With less than two weeks left until the trade deadline, I wonder if this injury could get GG to trade for a pointman.


----------



## Numbed One (Jun 8, 2003)

> And I think it is Rose's left hand... once he picked up the bottle of baby powder and poured it on the same hand he picked it up with and chucked it to the floor without ever using his left hand.
> 
> And he was clenching his left hand whenever he came back on the floor from timeouts, etc, and avoided dribbling with his left hand as much as he could.


Yeah, tonight it was really hurting him. I'm glad its getting taken care of now, and not closer to the playoffs.


----------



## macro6 (Jul 23, 2002)

broken hand? wow.

is he gonna miss any games?


----------



## Dathomieyouhate (Jun 21, 2003)

> Originally posted by <b>speedythief</b>!
> This could explain his poor shooting in the last few games. If he has been playing through a broken hand, he is a warrior.
> 
> Problems, though, should he be out for a long time. Alvin is already looking worn-out this season, and Milt is shooting worse than anyone on the team. Mason might be getting some PT soon.
> ...



we needed a pg before this happend. but now we need one BIG TIME. i expect lamond to be getting more pt and sadley milt brickio will be out there alot more.


----------



## Dathomieyouhate (Jun 21, 2003)

> Originally posted by <b>macro6</b>!
> broken hand? wow.
> 
> is he gonna miss any games?


ya man lol


----------



## speedythief (Jul 16, 2003)

> Originally posted by <b>macro6</b>!
> broken hand? wow.
> 
> is he gonna miss any games?


If it is broken, he will sit until healed. No way we take a chance on permanent injury, considering the amount of money we have invested in him playing like a star for us for a few more years.
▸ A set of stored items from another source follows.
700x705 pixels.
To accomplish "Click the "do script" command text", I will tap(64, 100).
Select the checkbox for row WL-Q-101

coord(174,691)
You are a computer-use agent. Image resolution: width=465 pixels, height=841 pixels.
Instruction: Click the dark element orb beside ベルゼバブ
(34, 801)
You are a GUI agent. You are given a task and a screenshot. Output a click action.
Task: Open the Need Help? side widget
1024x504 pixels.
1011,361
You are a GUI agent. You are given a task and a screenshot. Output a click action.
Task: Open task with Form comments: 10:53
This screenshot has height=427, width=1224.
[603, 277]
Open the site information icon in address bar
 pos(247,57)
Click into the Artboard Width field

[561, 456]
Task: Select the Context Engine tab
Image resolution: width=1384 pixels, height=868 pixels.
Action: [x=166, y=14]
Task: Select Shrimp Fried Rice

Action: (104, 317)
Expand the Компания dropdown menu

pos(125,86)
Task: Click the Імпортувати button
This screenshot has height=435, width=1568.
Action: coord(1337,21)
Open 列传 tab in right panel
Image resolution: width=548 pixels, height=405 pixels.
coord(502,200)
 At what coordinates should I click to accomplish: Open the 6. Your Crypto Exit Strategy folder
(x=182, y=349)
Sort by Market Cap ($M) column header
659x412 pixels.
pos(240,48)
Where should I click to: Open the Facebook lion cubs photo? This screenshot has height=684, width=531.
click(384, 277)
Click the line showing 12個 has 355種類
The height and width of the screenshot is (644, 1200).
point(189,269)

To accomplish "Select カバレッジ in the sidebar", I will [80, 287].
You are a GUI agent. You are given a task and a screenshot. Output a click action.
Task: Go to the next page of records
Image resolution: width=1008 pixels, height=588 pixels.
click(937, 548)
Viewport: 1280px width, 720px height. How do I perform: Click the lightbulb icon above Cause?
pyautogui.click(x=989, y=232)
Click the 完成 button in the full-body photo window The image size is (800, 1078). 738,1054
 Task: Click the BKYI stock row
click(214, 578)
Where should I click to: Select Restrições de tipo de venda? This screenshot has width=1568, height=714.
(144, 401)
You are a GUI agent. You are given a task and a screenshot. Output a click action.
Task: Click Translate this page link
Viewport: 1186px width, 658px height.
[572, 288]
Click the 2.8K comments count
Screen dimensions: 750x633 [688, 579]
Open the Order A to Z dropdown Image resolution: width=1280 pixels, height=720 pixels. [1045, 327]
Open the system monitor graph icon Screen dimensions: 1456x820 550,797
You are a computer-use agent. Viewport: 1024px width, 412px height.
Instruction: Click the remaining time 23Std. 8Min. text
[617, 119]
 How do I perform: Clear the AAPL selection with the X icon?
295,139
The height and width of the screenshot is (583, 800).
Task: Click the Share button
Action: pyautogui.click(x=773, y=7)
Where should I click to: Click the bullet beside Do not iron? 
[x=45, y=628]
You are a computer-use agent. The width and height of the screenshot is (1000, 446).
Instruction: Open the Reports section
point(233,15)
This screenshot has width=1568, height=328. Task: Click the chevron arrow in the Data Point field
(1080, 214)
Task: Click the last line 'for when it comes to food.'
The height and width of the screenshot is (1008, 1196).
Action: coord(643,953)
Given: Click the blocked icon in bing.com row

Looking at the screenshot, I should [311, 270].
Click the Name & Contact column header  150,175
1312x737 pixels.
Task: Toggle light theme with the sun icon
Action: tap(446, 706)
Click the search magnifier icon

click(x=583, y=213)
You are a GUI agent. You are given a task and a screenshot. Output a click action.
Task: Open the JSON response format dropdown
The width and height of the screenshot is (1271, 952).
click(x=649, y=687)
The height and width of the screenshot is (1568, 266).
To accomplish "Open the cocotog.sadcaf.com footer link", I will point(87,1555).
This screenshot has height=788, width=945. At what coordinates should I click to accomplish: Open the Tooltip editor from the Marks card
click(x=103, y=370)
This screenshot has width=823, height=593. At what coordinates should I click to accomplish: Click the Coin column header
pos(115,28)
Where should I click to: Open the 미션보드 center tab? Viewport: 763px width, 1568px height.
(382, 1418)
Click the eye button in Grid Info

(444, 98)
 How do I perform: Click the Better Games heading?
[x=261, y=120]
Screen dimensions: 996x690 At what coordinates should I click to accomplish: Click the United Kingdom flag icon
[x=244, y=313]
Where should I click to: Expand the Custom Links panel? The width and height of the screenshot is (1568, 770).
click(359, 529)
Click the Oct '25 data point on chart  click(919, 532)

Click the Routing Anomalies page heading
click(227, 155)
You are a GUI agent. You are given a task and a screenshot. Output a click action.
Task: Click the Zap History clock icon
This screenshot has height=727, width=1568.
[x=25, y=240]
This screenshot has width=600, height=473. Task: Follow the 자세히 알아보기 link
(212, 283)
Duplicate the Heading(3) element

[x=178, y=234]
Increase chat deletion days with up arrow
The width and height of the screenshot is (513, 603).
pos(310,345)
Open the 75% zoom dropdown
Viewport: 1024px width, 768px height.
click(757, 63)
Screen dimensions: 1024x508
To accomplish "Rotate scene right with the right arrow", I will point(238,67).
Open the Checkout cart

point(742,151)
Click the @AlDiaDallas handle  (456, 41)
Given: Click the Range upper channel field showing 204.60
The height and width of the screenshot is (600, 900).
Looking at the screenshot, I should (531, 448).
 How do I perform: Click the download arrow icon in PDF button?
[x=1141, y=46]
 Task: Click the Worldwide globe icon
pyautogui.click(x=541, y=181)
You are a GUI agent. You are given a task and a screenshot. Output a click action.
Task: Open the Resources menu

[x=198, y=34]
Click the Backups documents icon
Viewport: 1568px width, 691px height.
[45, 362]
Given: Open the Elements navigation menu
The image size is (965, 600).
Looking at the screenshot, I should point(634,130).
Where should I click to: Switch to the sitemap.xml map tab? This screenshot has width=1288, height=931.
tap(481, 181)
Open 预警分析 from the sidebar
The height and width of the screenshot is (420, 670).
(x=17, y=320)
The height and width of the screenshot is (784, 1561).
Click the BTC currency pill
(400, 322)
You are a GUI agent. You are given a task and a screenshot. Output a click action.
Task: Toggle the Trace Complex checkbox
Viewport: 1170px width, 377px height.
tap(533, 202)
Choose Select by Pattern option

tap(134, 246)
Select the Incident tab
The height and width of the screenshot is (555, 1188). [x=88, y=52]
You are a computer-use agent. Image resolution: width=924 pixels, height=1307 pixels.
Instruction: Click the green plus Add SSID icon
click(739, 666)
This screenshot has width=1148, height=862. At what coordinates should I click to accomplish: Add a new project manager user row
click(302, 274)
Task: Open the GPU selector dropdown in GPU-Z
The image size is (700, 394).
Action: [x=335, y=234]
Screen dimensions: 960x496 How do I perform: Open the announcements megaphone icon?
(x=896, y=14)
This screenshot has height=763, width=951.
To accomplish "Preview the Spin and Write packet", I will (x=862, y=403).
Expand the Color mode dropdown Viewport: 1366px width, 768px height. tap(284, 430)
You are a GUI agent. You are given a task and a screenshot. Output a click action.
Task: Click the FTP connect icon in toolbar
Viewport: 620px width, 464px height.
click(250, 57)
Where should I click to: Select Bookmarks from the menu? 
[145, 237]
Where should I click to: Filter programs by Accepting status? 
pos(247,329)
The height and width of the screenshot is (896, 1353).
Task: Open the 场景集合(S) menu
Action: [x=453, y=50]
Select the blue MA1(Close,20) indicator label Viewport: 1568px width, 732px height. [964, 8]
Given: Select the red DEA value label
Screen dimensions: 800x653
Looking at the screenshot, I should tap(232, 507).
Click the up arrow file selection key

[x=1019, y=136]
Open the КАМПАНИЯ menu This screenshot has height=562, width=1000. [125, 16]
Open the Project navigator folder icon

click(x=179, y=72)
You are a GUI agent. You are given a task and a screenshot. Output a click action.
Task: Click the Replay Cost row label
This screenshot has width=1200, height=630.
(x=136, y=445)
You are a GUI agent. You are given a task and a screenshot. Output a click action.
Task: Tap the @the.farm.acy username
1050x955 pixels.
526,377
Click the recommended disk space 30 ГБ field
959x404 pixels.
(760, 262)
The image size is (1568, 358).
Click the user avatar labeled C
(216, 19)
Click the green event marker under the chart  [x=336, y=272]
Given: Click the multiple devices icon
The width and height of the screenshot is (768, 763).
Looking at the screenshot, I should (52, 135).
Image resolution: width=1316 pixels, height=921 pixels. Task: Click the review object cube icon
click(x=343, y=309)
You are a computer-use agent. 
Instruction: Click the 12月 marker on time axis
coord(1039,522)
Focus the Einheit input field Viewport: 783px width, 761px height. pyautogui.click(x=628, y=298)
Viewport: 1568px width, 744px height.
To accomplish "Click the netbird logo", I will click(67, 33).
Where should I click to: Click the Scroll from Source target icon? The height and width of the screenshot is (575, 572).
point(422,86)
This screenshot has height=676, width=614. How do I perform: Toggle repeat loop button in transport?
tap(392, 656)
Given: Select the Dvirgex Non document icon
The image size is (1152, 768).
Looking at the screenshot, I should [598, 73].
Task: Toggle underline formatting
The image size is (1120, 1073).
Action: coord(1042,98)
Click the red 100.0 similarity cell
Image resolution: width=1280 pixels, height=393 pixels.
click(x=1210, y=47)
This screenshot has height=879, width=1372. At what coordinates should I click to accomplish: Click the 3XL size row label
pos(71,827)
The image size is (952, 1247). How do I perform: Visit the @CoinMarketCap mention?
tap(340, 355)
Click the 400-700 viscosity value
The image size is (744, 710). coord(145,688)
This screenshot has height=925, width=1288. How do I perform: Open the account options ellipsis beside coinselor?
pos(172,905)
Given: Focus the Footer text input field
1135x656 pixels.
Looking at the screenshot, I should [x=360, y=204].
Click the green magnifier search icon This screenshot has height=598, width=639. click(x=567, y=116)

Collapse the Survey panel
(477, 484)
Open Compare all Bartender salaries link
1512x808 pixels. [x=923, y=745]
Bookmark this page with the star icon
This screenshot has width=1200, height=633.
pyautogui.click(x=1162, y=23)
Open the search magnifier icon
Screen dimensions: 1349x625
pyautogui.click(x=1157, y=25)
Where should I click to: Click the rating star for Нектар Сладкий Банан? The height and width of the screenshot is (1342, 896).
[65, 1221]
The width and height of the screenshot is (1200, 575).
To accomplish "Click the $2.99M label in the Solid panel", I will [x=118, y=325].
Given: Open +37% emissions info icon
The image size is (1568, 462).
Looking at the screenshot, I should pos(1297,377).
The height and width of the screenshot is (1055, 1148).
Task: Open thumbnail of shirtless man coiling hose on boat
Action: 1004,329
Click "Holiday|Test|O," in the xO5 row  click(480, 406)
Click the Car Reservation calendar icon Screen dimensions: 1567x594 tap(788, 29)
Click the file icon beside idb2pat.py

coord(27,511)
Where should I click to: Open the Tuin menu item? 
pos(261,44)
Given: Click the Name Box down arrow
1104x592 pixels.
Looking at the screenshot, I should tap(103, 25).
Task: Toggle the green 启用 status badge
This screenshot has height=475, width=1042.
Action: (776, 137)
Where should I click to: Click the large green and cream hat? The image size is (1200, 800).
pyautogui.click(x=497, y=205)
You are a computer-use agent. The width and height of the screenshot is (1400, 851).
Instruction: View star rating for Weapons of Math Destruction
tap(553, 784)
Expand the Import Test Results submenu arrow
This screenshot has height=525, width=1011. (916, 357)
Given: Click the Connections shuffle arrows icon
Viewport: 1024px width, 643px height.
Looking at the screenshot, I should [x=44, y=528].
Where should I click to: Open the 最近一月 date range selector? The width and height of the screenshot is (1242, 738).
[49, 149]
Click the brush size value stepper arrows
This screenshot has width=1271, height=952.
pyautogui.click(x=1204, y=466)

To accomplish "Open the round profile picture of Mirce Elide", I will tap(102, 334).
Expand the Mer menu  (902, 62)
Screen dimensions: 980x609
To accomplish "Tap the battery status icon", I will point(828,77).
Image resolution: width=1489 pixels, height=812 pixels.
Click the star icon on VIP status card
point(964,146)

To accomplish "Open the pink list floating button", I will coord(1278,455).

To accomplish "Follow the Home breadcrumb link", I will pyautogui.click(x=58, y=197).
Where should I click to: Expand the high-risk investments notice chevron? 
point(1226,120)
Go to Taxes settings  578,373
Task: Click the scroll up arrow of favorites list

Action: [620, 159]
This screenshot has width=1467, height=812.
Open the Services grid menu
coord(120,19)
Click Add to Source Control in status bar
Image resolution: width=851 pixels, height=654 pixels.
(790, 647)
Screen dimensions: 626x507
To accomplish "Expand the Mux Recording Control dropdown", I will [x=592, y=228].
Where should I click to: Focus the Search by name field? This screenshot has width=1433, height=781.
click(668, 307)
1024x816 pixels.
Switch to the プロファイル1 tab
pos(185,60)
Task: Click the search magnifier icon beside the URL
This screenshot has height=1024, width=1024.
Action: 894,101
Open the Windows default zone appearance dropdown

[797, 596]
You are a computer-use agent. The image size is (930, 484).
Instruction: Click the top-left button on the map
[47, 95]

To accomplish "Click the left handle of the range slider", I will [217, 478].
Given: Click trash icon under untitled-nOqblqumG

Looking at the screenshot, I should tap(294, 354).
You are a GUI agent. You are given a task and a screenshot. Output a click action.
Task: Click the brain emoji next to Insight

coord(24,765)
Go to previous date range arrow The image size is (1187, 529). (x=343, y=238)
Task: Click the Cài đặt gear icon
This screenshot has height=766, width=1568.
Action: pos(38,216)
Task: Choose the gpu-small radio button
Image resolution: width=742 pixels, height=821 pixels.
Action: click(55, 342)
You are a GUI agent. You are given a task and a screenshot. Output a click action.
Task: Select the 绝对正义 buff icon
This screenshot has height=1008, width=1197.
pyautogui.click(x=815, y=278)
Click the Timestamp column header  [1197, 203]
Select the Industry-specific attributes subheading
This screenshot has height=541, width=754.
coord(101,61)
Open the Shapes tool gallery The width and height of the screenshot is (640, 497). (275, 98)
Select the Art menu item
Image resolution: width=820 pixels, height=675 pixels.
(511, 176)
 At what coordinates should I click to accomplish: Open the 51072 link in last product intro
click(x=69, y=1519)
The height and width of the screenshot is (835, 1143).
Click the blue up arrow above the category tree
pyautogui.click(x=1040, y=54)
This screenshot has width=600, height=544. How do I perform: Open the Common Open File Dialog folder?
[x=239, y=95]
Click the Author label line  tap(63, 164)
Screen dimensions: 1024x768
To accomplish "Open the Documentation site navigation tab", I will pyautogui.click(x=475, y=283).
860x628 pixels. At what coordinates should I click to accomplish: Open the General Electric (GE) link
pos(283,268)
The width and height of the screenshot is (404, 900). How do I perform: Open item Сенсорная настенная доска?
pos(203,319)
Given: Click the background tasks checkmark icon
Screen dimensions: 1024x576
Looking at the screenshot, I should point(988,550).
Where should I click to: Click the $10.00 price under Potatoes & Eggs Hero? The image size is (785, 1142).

If it is a bad break, he could be out for months. If it is a Milt Palacio type injury, might not be long at all.

We have to wait for something official out of the Raptors camp before we know anything for certain.


----------



## macro6 (Jul 23, 2002)

so did he break his hand during the GOLDEN STATE game? 

or was it broken b4 that game?


----------



## chan_icon (Jun 22, 2003)

Jalen Rose broke at finger in the fourth quater today

read in the following espn, game report
http://sports.espn.go.com/nba/recap?gameId=240208009


----------



## lucky777s (Nov 13, 2003)

It happened early in the game. I saw him wince, I think on that running shot off the glass.

Looked like he was hit on the hand when shooting and just jammed a finger. I didn't think much of it.

Started to really hurt him later in the game.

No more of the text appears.